In 1999 he signed with Telstar Records. This was with the 4-piece glam/U.K. electro punk band SEVEN, which became DNA doll. DNA doll recorded an EP with Andy Gill from Gang of Four and played Glastonbury on 28 June 2003 before being invited by Slash from Guns N' Roses to write/record in Los Angeles. That resulted in four tracks that have yet to be released, including an early version of Velvet Revolver's "Slither".

in 2011, Eden formed Men & Gods with Seven/DNA collaborator Alrick Guyler and signed to Pacific Records. In addition, he formed The Peckham Cowboys, who signed to the Livewire division of Cargo Records. Their album Flog It was released in 2011, with a second album 10 Tales from the Gin Palace released in 2014.

In 2016, Eden joined Ariel Bender, also known as Luther Grosvenor, the guitarist for Mott the Hoople and Spooky Tooth.

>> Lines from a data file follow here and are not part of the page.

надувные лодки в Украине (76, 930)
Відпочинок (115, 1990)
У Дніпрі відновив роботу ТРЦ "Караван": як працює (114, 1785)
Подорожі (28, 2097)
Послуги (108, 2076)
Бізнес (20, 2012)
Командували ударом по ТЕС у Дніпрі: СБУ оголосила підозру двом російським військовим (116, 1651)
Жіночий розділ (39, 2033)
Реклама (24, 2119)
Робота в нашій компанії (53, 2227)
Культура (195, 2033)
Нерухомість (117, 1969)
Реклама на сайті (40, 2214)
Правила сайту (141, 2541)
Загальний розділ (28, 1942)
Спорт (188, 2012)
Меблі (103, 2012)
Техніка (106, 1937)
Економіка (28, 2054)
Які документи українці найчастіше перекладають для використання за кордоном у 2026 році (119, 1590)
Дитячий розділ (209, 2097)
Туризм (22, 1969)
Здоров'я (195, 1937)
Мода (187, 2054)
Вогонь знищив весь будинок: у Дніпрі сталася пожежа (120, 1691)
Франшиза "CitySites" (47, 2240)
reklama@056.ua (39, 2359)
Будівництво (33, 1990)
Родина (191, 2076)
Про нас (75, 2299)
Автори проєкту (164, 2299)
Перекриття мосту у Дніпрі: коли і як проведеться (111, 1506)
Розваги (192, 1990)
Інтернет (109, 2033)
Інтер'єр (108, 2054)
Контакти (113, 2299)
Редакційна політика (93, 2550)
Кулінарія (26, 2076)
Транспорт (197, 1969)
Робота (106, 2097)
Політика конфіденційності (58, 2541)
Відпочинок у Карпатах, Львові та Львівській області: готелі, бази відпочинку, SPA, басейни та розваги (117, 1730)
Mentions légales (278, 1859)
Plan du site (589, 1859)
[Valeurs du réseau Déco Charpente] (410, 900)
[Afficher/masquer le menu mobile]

Eden toured with the Ariel Bender Band, supporting Rod Stewart in 2007. He appears on the Mott the Hoople Family Anthology album, and Luther’s 2011 album, If You Dare.

In 2019, Eden toured with Peter Doherty of The Libertines in support of Peter's project Puta Madres, culminating in a date at London Forum that year.

In 2023, Eden released his debut solo album as an independent artist with Cargo Records, entitled Marc Eden.